White stork distribution

3. Diet

It lives in open environments such as swamps or grassy plains, where it can easily find the food it prefers, the white stork is exclusively carnivorous and feeds on insects, amphibians, reptiles as well as small mammals and rodents that captures with its large beak.

4. Breeding

The breeding season runs from March to April, when the two parents prepare the nest on a tree, on a roof and sometimes even on power pylons. However, it chooses sites that are close to rivers, lakes and towns. They live in pairs and the male and female can even stay together for their long life – white storks can live up to 39 years! The nest is about one meter wide, big enough to house an average of 3 to 4 eggs which are hatched by both parents for about five weeks. Once hatched, the chicks are looked after by both parents. The young white storks will learn to fly around the third month of age.

White stork nesting

5. Conservation

The reproductive success of the white stork is higher in years with a milder climate, in which the return from the wintering areas occurs early. Bad weather conditions in the European sites can play against the species just as much as the excessive drought found in the African wintering areas. Nonetheless, thanks to the high level of protection and also thanks to numerous reintroduction projects, the European population of white storks shows encouraging trends oriented towards growth. Despite the relatively recent recolonisation of some countries, the white stork remains a threatened species at a continental scale.

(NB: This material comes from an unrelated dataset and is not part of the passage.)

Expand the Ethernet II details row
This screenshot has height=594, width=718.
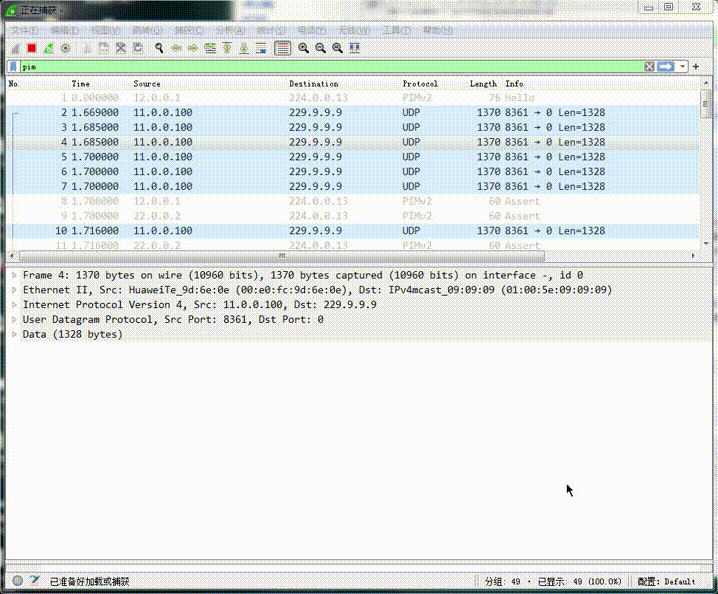[14, 290]
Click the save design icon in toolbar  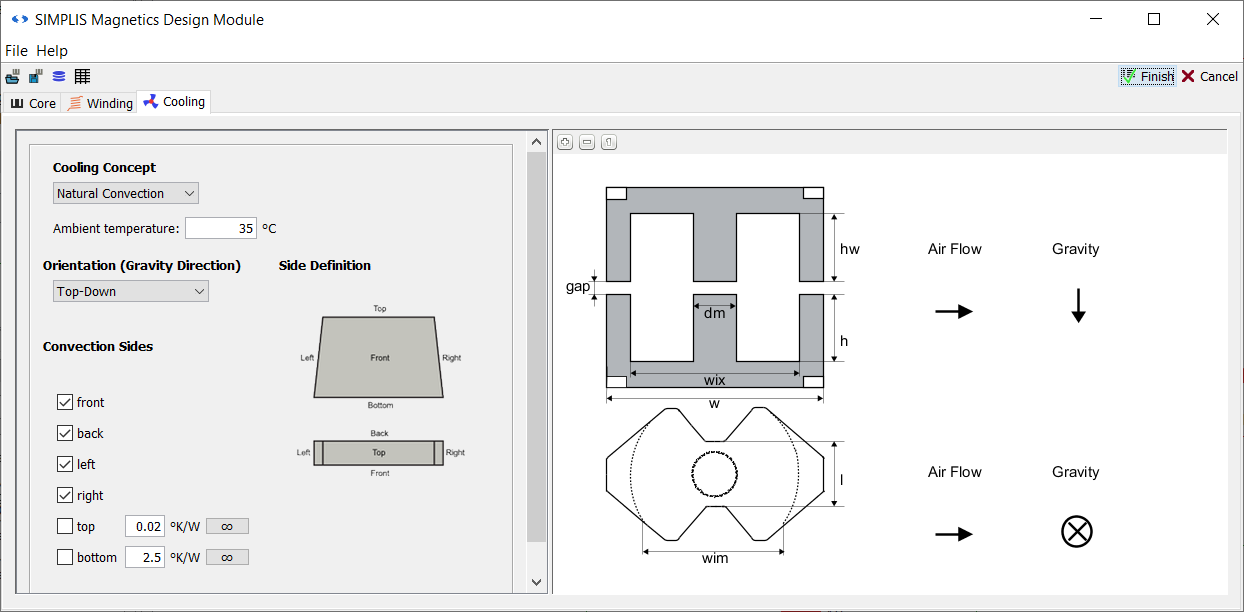(36, 77)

Its decline dates back not only to ancient times – when the white stork was also persecuted for food purposes – but also to very recent years, as evidenced by the large decrease recorded in the European Union between 1970 and 1990. Many shadows and some light, on the state of health of this species, given that, after a twenty years of wide decline, a strong increase in the last years of the last century followed so much, so that the current population of the breeding species within the borders of the European Community could also reach 110 thousand couples. A contingent equal to about half of the total population surveyed on a continental level, and on a global scale.